Closest debian version to balenaOS?

The question has come up as to which Debian version is closest to balenaOS? Because colleague doesn’t yet believe that local development model of balena is “close enough” to native console and keyboard. Shaking my head but asking the question. It does make sense if you want to load the executable in the debugger…

Which version of Debian should we install on an Intel NUC to be as close as possible to balenaOS?

Hi @jason10, I guess that depends on what development setup that your colleague is trying to achieve.

There’s no Debian version that’ll be close to balenaOS because balenaOS isn’t based on Debian, but instead built with Yocto. But if your colleague wants a dev experience where they write code on a console, then manually start a program, they can do a few things:

a) Run a Debian that’s close to whatever base image you use for your containers. So, say your Dockerfile uses FROM balenalib/intel-nuc-debian:stretch or something like that, then you can just install Debian Stretch on the NUC and the environment will be close to the one that your app will run on. Though it might make sense to install a kernel that matches the one used by balenaOS (which you can check with uname -a).

b) Run a development balenaOS image, and instead of using local mode, push a “development environment” container with your code’s git repo, which runs systemd or a dummy script to keep the container running. That way you can use ssh to run a console into this development environment, in which you can run the program to test, and commit/push changes when you want to persist them. You can also move the git repo and any other relevant state to a volume to make it persistent if the container is restarted. And you can make this development container close to the actual production image you’ll use except for the dummy start script and having the git repo instead of just the built code or binaries. You can even start an X server in the container and use the NUC as a full GUI environment.
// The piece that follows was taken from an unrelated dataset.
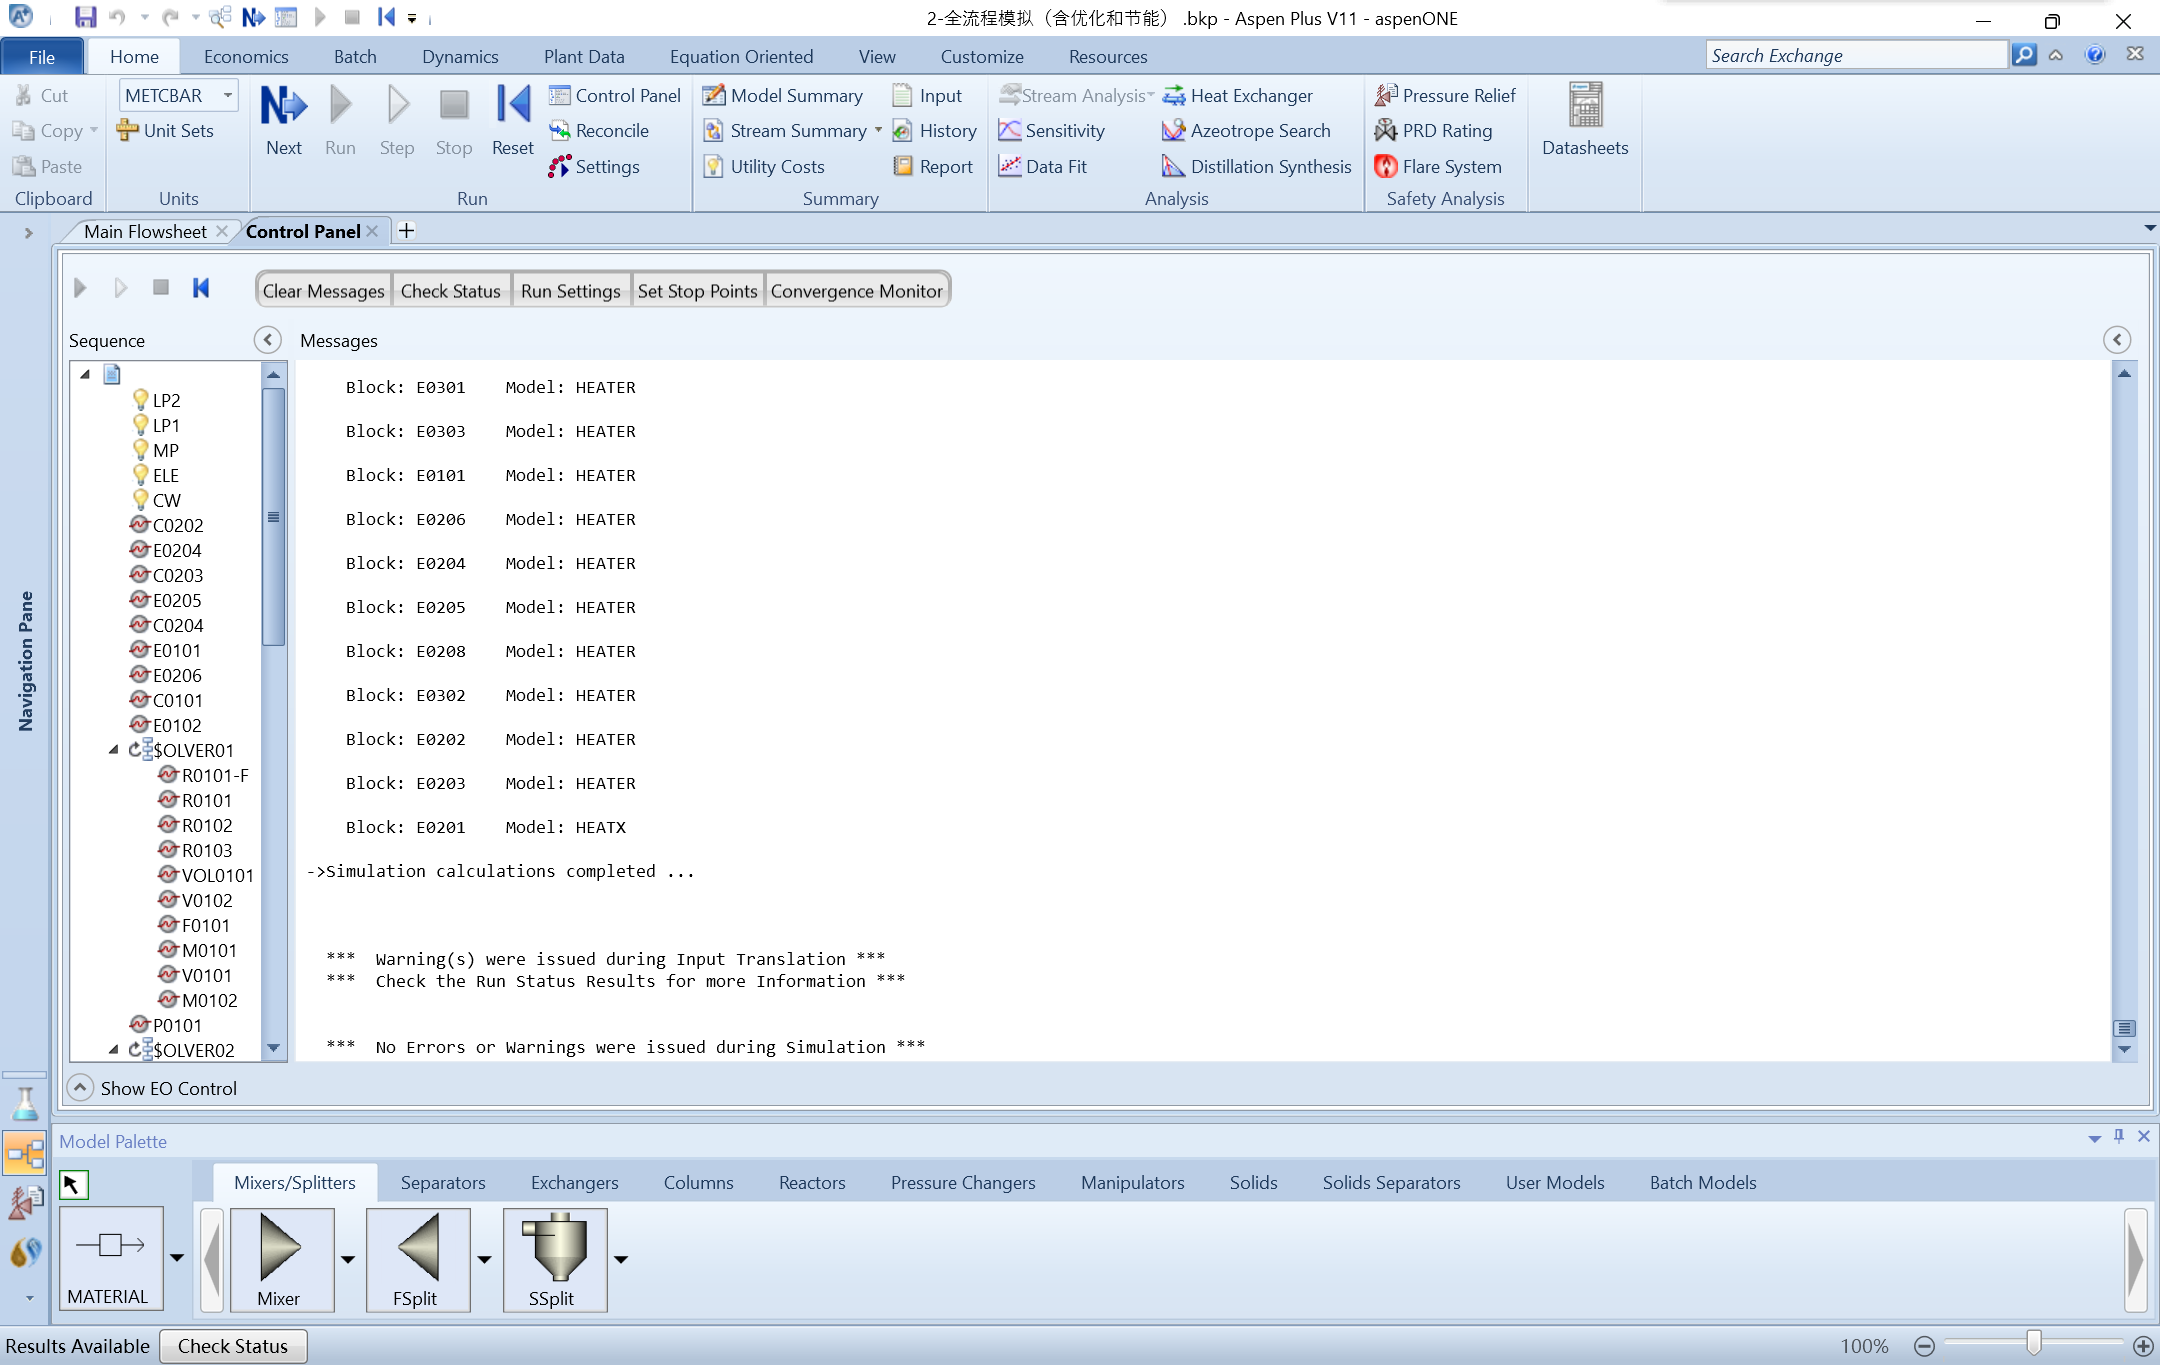Show EO Control section
The height and width of the screenshot is (1365, 2160).
80,1087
That being said, has your colleague tried the beta “livepush” functionality of local mode? https://www.balena.io/docs/reference/cli/#--live--l It’s a new feature that does some smart things to keep a local folder synchronized with what’s running in the container. If this still doesn’t work for them, we’d love to hear the feedback from your colleague on the kind of development environment they’d like to have.

Thanks, as you clarified, it’s the base image of the container that really matters. Often we can’t / aren’t on the same network as our devices (startup lifestyle) so local push isn’t an option.

One of the techniques I have been using for dockerfile.template development is to git push a starting dockerfile template, maybe even with “sleep infinity” as the command, and then use the dashboard template to try to find the sequence of apt-get, pip3 installs, etc that move me forward. Jetson TX2 is a challenge compared to the Intel NUC!

Hey Jason,

For development purposed it might make sense to have one of the devices you have in production next to you so you can quickly iterate on it using live push, while deploying to the remote ones using a full balena push. Would that make sense for you?

LOL, yes that would made sense. However it’s more to carry around, including any networking gear. A VPN to the office / lab might work too.